A cereal crop high in protein, these were mainly grown for animal feed. The durable straw was and still is used for making the backs of traditional Orkney chairs.
Black Oats (Avena strigosa)
The Scots name for oat is ‘ait’ or ‘ate’. Black Oats are also known as the Bristle Oats and are particularly hardy plants, ripening from August to October.
Black Oats can be grown in acidic, heavy clay and nutritionally poor soils and once harvested can be stored for several years.
The straw has a wide range of uses including bio-mass, fibre, mulch, paper-making and thatching.

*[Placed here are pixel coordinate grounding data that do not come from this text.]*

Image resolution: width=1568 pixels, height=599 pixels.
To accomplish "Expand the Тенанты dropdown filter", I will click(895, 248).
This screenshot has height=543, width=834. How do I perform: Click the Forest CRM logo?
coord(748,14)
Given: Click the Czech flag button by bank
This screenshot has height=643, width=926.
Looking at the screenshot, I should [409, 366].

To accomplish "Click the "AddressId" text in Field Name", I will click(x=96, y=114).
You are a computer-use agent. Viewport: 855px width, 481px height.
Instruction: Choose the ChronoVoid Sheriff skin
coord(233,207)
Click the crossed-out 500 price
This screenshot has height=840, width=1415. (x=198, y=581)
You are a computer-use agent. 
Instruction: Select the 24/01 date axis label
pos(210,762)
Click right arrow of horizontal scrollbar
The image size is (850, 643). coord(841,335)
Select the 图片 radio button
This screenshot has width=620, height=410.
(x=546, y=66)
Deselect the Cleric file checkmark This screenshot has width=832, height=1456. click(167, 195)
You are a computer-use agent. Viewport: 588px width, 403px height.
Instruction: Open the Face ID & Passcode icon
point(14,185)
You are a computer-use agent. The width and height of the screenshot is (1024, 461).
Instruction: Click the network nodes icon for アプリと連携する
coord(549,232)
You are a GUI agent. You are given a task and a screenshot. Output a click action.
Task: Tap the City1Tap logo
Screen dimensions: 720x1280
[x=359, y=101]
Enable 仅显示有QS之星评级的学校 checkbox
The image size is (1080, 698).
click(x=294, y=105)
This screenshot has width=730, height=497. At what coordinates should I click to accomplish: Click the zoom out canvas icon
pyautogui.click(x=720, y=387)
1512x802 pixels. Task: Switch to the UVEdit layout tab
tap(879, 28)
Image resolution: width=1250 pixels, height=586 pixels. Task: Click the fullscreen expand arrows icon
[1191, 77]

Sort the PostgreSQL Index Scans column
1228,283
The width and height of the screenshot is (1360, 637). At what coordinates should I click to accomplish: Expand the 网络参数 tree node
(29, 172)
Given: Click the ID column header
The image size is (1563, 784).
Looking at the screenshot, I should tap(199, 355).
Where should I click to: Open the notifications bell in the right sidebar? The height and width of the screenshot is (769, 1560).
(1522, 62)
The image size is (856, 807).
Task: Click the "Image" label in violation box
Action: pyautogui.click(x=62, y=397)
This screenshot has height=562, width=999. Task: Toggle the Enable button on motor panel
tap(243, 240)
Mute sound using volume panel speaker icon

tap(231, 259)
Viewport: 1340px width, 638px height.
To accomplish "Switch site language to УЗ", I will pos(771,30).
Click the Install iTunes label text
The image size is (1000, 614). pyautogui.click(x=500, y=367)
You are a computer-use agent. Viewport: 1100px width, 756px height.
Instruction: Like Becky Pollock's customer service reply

Pronounced “bear,” this six-row barley, cultivated mainly in Orkney, Scotland, is thought to be the oldest cereal in continuous commercial cultivation in the British Isles.
Grains of such barleys dating back to about 3000 BC have been found at Unstan in Orkney and are thought to have been brought to the British Isles by Vikings. In earlier days it was also called “bygge” or “big,” probably originating from bygg, the Old Norse term for barley.
Bere is adapted to growing on acidic soils. Often referred to as to 90 day Barley, it can be sown in the spring and due to the long hours of summer daylight in the Northern Hemisphere, can be harvested in the summer.
Records from the 16th to 18th century, indicate that Lairds required a large portion of their tenants rent to be paid in Bere Barley.
In the 19th and early 20th centuries, bere provided grain for milling and malting and straw for thatching and animal bedding. It was also exported from Orkney and other ports in Scotland to Northern Europe.
The Agronomy Institute at Orkney College UHI in Scotland started a research program on bere in 2002. Aimed at developing new markets for the crop and best practices for it’s cultivation. The crop is also grown on the island of Islay, for whisky production.
Wheat (Triticum aestivum)
Wheat has only recently started to be grown in Orkney.
A collaboration with Barony Mill and JF Groundwater, Baker & Grocer and European TRACE project is researching the potential of growing various wheat varietes with a view to producing a local flour for baking.